The tests are in from the bird flu-infected poultry farm in Miyazaki Prefecture, and it's the highly pathogenic H5N1 avian flu. This is the fifth avian flu outbreak in Japan, and killed 3,500 chickens last week.
No word on people, however. That's the good news. In other good news... and to get off a potentially morbid subject... I had ramen for my early dinner today. It's the first ramen I've had in over a year.
Ramen is the same thing as lo mein, imported from China but transformed into something indelibly Japanese. If you were one of those destitute Dostoyevskian university students who grew a beard and seldom bathed while subsisting on 99 cent instant ramen packets, you're woefully unprepared for the full Japanese ramen experience.
This is a country where there are ramen museums. Ramen museums! Entire museums devoted to a noodle dish.
This is shoyu ramen. Mine had onions all over it, and half an egg.
Plus seaweed. The lone cook thoughtfully included a spoon.
Ramen shops are fixtures in any city large enough to have restaurants, and most people have their favorites. Some are large, and some are tiny hole-in-the-wall places, but most feature ticket machines where you make your choice, and bars where you sit and eat, elbow to elbow.

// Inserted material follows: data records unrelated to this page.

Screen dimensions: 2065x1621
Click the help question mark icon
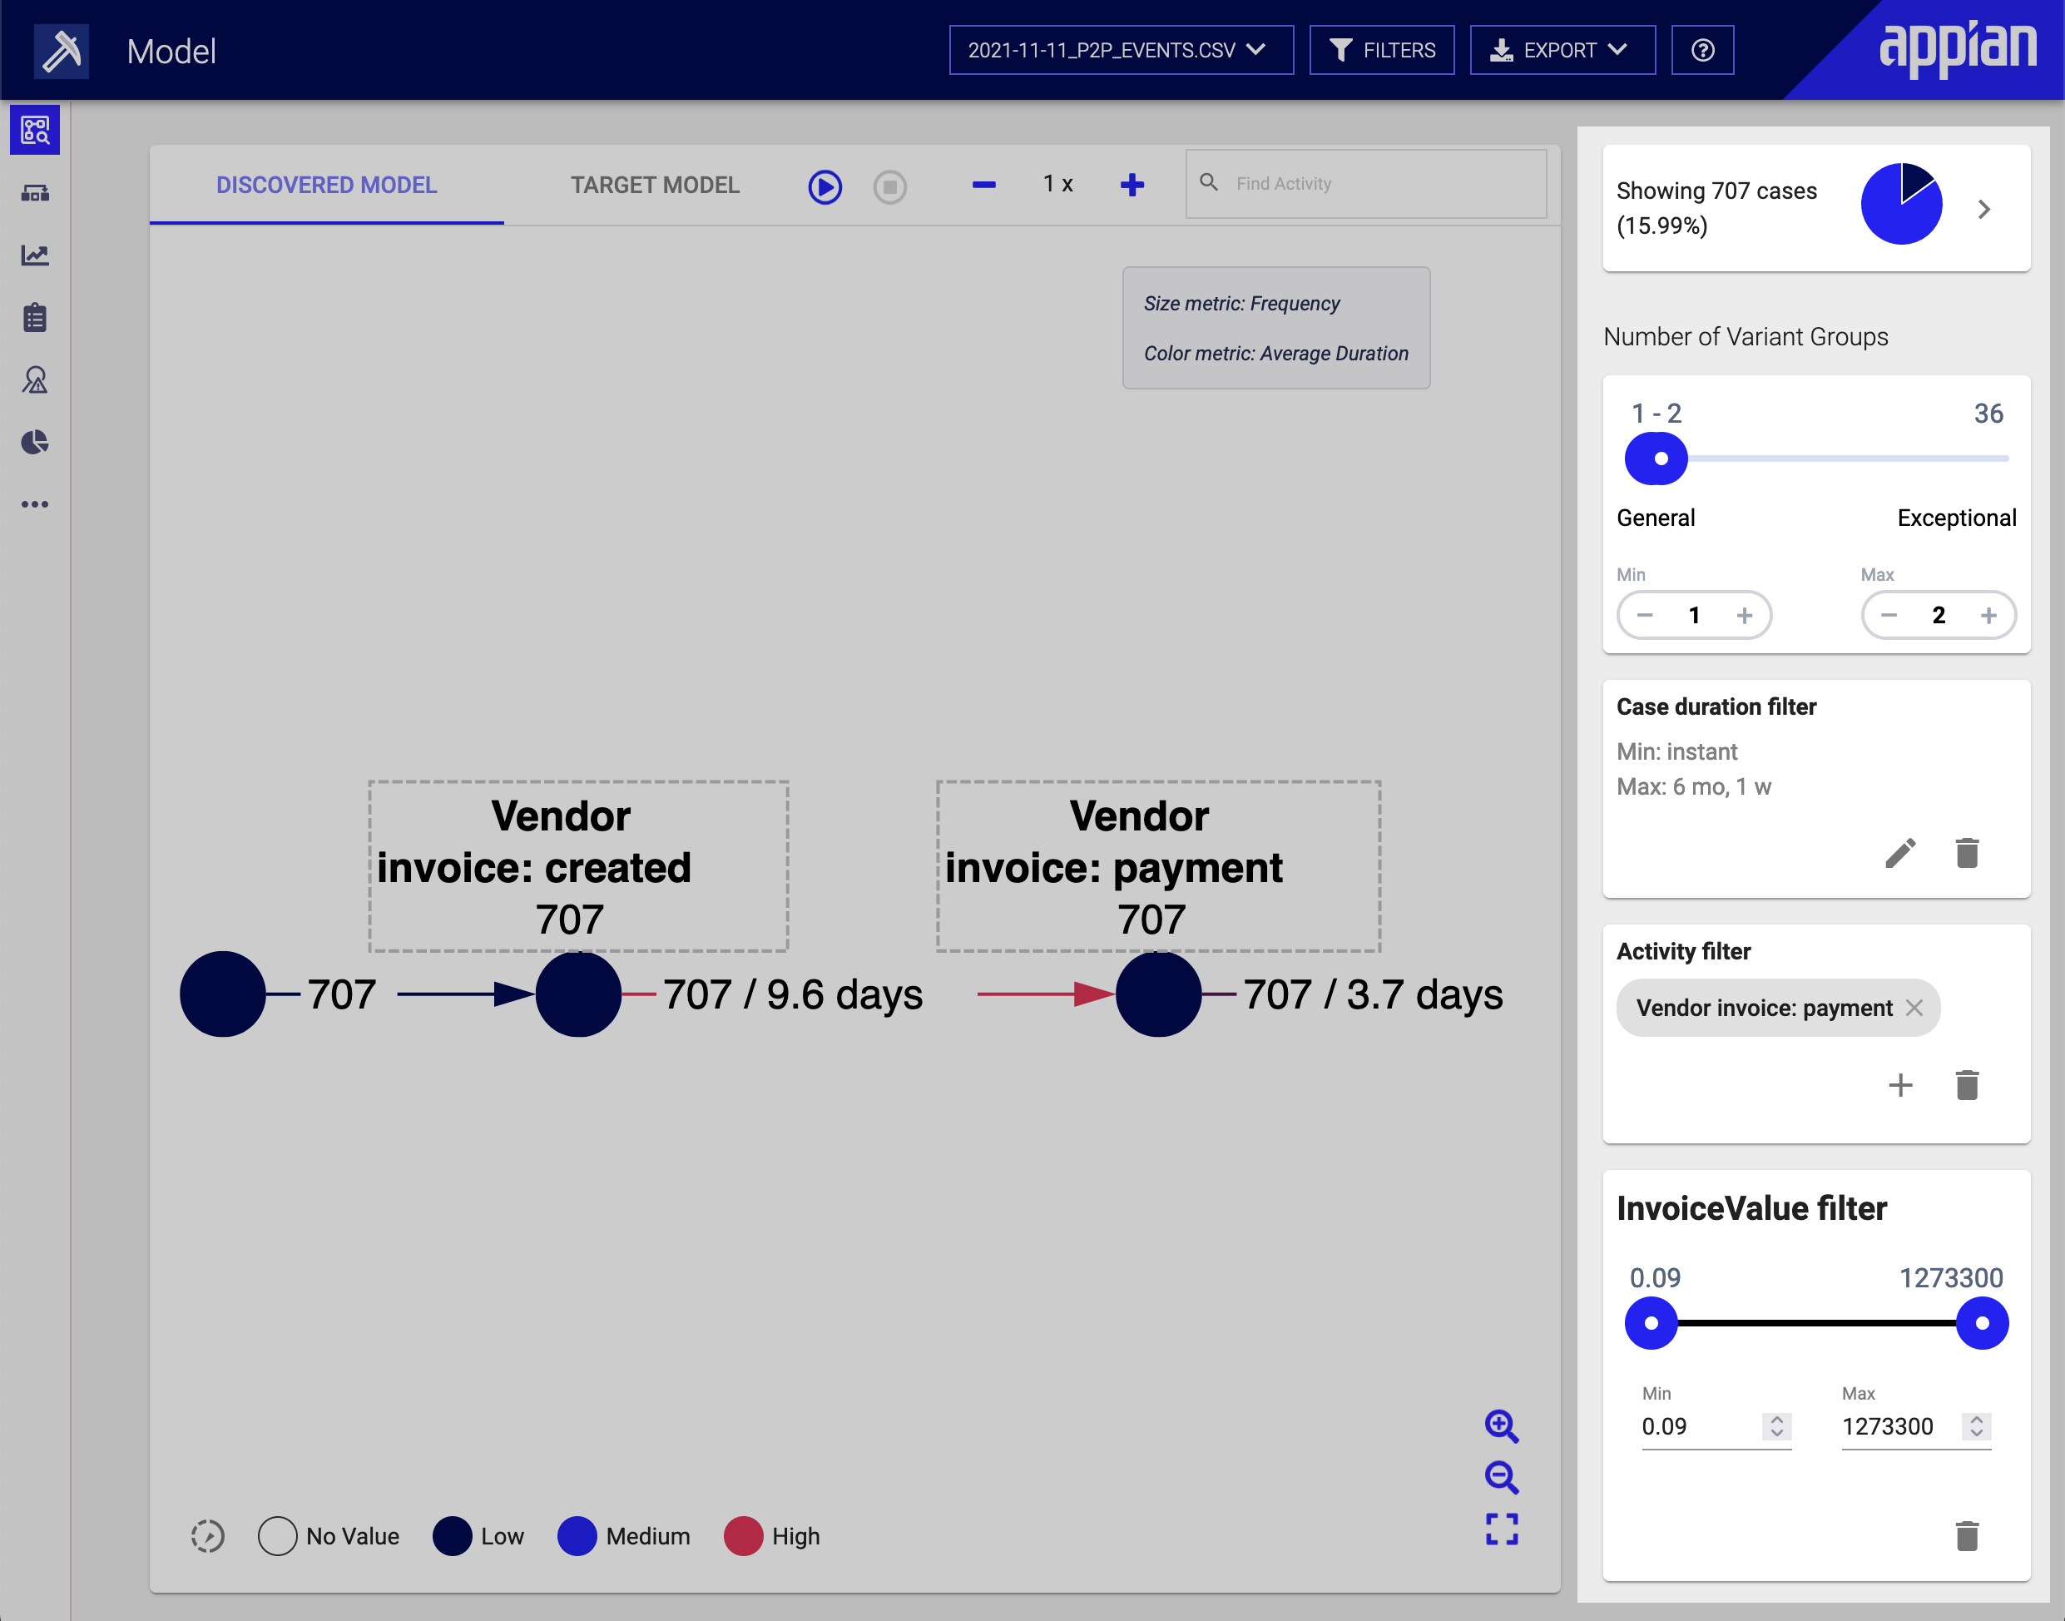click(x=1704, y=50)
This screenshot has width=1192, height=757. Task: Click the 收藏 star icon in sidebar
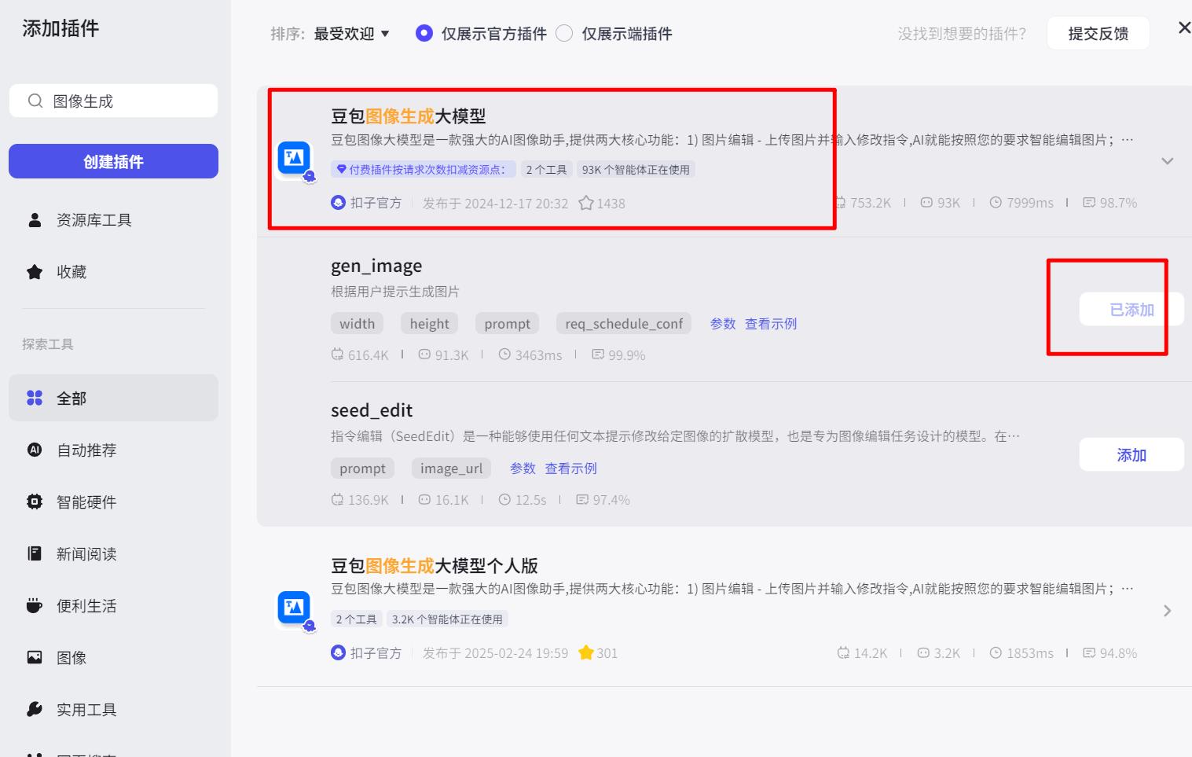click(x=35, y=271)
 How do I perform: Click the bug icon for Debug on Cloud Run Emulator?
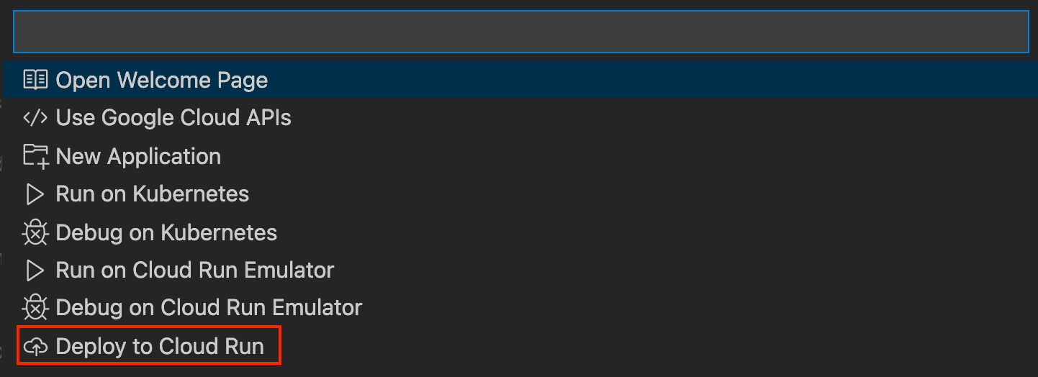pos(35,308)
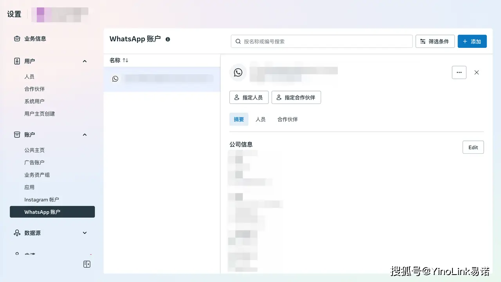Open 筛选条件 filter options
The width and height of the screenshot is (501, 282).
[x=434, y=42]
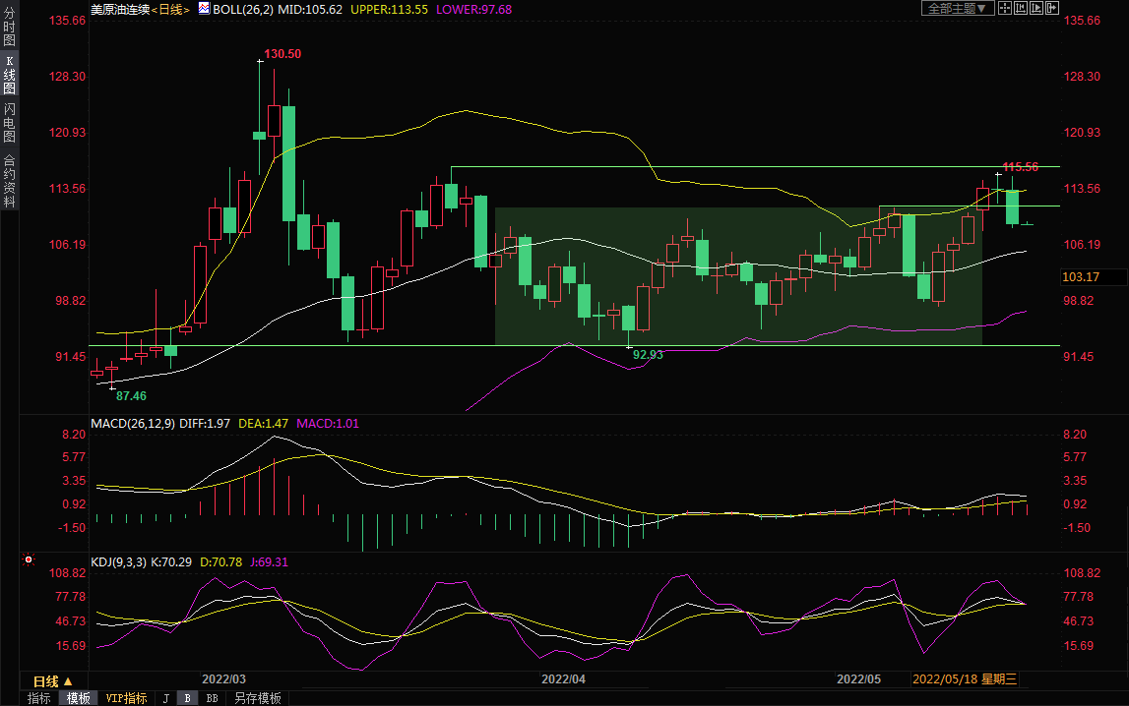
Task: Click the VIP指标 button
Action: 126,698
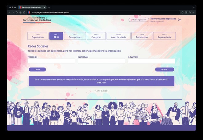
Task: Go to the Paso 1 Organización step
Action: click(38, 36)
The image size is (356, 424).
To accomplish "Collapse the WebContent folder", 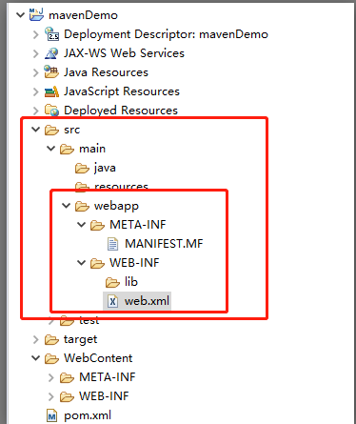I will coord(36,358).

I'm pretty sure I had shoyu ramen, which is a brown, soy-based ramen. But mine had a pork slice in it, so it possibly could have been chashu ramen, or chashumen. Beyond the noodles and pork, ramen's a pretty hearty soup, full of shredded onions, seaweed, half an egg and nutritious lard.
Lots and lots of lard.
Being an illiterate here, I had to carefully compare kanji and katakana under the wall-mounted photographs before approaching the ticket machine. Some machines have pictures over the buttons, but many have hand-lettered cards instead. My advice is to be extremely cautious in pressing the button...
Not once but twice, I accidentally ordered some kind of spicy chili powder-infused ramen. The first half of the bowl was delicious, with a playful biting sensation on my tongue and lips. The second half was like drinking from a lava flow in the depths of Hell.
My lips and tongue began to melt, then my eyes exploded and ran from their sockets, down my cheeks while my nose spewed a thin, clear liquid that, after careful laboratory analysis, was determined to be my brain and other internal organs.